The Earth, the third planet from the Sun capable of sustaining life, has several components on its surface. More than 70% of the Earth is covered by water and most of them is concentrated on the oceans. These oceans serve not only as huge bodies of water in between the land masses but also a large habitat for most of the marine life on the planet. Furthermore, it is in the oceans that some of the most important phenomena that keep the atmospheric conditions stable occur.
Indeed, oceans are the lifeblood of the planet. What effects does an Ice Age have on these bodies of water?
Ice ages are usually known as a period of gradual reduction in the temperature of the planetary climate which causes massive expansion of continental ice sheets, polar ice sheets and mountain glaciers. In glaciological terms, an ice age means that ice sheets are present in the northern and southern hemispheres (which means technically we are still in an ice age, given the ice sheets in Greenland and Antarctic (Imbrie and Imbrie, 1986).
A study of ice sheets and other sources reveal that the Earth’s climate is characterized by a cycle between warm periods or interglacial conditions and glacial conditions.
Many theories have emerged to explain the occurrence of these ice ages. One well-known theory was devised by Milutin Milankovitch in 1938. It predicts that the shifts from glacial to interglacial and vice versa are affected by the changes in the tilt of the Earth’s rotational axis every 41,000 years, differences in the orientation of the planet’s elliptical orbit around the Sun known as the precession of the equinoxes occurring every 23,000 years and changes in the shape of the orbit happening almost every 100,000 years (Joyce and Keigwin, 2007).
Another theory that explains the origins of the ice ages is the changes in the planetary atmosphere. The rise and fall of greenhouse gases have been linked to the retreat and advance of the ice sheets. It is possible that the changes in the greenhouse gases may have been caused by other factors contributing to the start of the ice age such as continent motion and volcanism. One hypothesis, known as the “Snowball Earth” hypothesis, claims that the late Proterozoic era saw a severe ice age that began with a reduction of carbon dioxide levels in the atmosphere and ended with an increase of these levels in the atmosphere.
The early anthropocene hypothesis of William Ruddiman claims that during this era where human activities started to cause a significant global impact on the climate and ecosystems more than 8,000 years ago, atmospheric gas levels began to not follow the pattern of the Milankovitch cycles (Macdougall, 2004). Geological events confirm that the position of continents may cause ice ages if they block or decrease the flow of warm water to the poles allowing the formation of ice sheets. These ice sheets will then cause the increase in the Earth’s reflectivity decreasing the absorption of solar radiation which leads to atmospheric cooling.

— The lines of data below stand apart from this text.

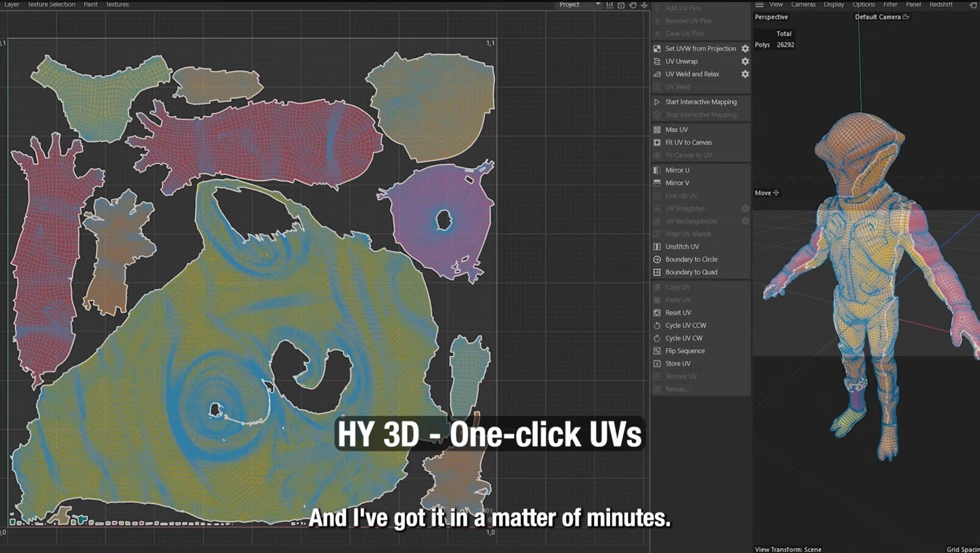Click the Boundary to Circle icon
The width and height of the screenshot is (980, 553).
[x=657, y=259]
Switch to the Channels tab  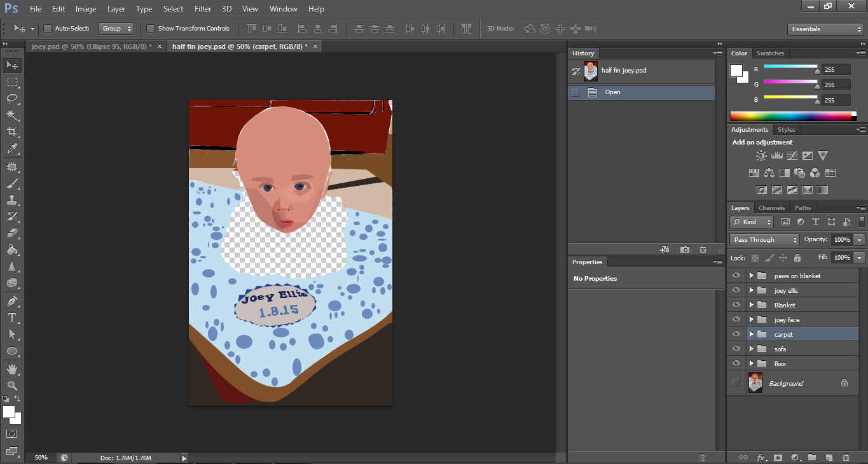pyautogui.click(x=771, y=208)
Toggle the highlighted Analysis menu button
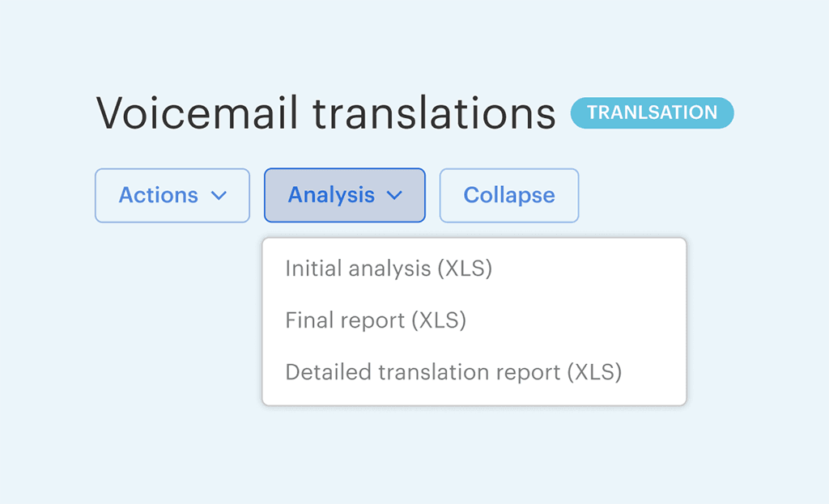The width and height of the screenshot is (829, 504). [344, 195]
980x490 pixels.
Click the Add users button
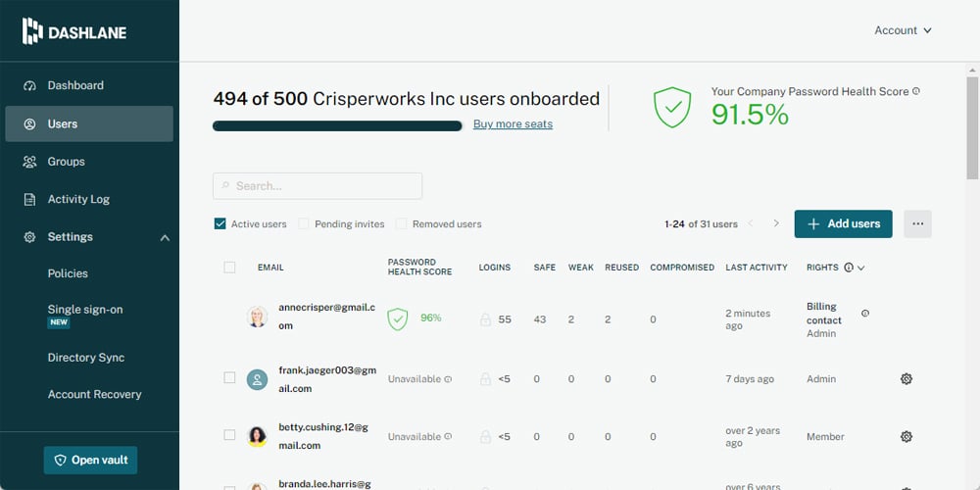[843, 223]
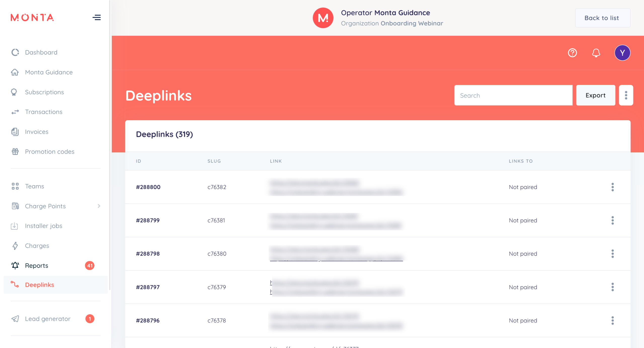
Task: Go to Dashboard in sidebar
Action: [41, 52]
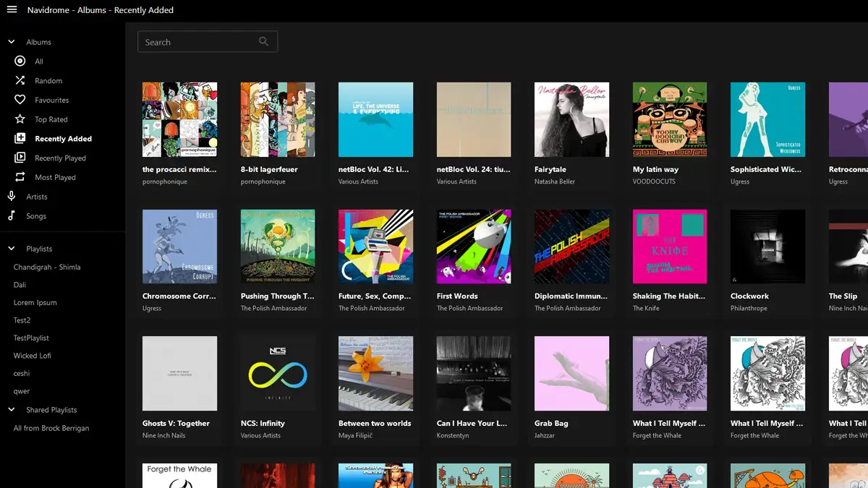Collapse the Playlists section chevron
The height and width of the screenshot is (488, 868).
point(12,249)

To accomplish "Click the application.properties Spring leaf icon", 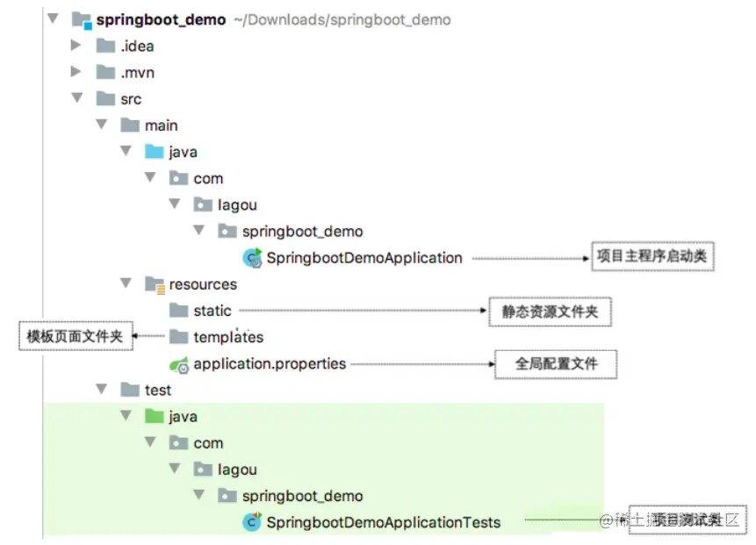I will pyautogui.click(x=179, y=365).
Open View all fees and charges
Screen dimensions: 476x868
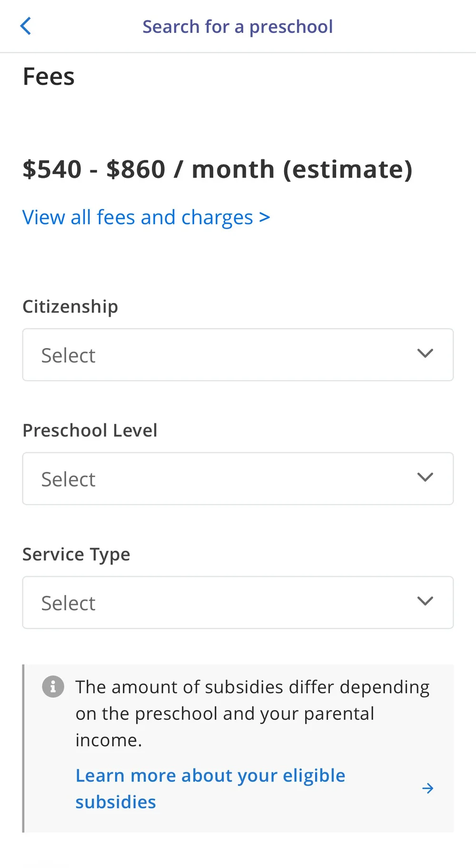pos(146,217)
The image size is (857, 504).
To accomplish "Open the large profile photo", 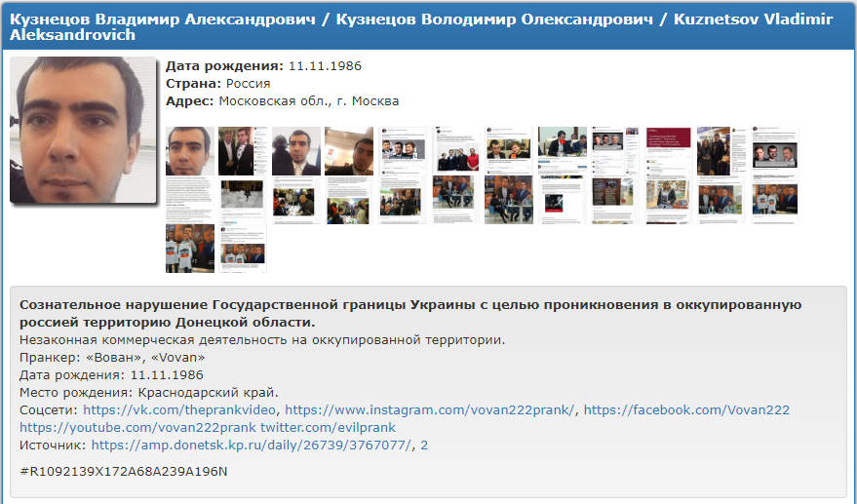I will pyautogui.click(x=83, y=130).
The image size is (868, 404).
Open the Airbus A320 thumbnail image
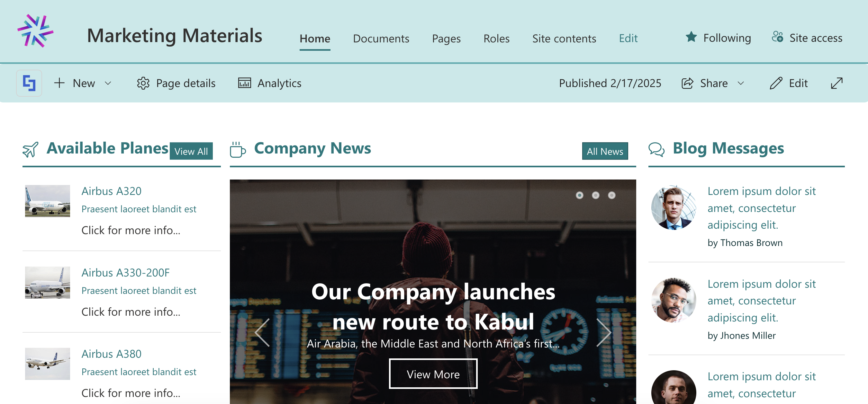[x=48, y=201]
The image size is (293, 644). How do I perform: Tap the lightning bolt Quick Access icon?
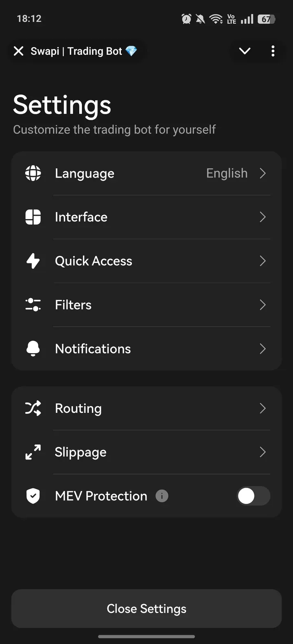[33, 261]
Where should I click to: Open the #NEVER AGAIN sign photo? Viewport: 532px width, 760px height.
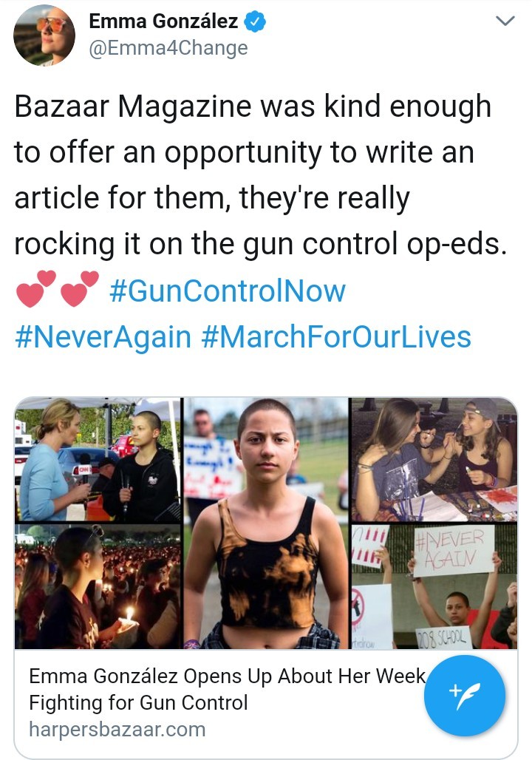click(434, 586)
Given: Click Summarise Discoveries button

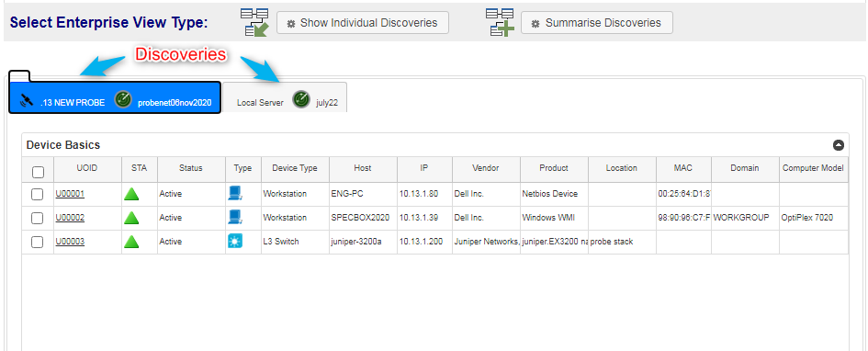Looking at the screenshot, I should click(597, 23).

This starts a positive feedback loop allowing more ice sheets to form as the temperature cools. Some of these configurations include a continent sitting on top of a pole, a polar sea that is land-locked and a super continent that covers most of the equatorial area (Aber, 2003). Another big factor in the end of an ice age is sudden global warming that could theoretically be caused by the eruption of large undersea volcanoes. These volcanoes and flood basalts could release huge amounts of methane that contribute to a large and rapid increase in the greenhouse effect (Macdougall, 2004).
There are five known periods of glaciation: Huronian (2400 Ma – 2100 Ma), Cryogenian (850 Ma – 635 Ma), Andean-Saharan (450 Ma – 420 Ma), Karoo (360 Ma – 260 Ma) and Cenozoic (30 Ma – Present). Oceans are very important in maintaining the stability of climate. The balancing of excess heating at the equator and cooling at the poles is accomplished transporting heat via atmospheric and oceanic currents from low to high altitudes. The warm surface waters that arrive at the higher latitudes are cooled and the heat is released to the atmosphere and later on radiated away to space.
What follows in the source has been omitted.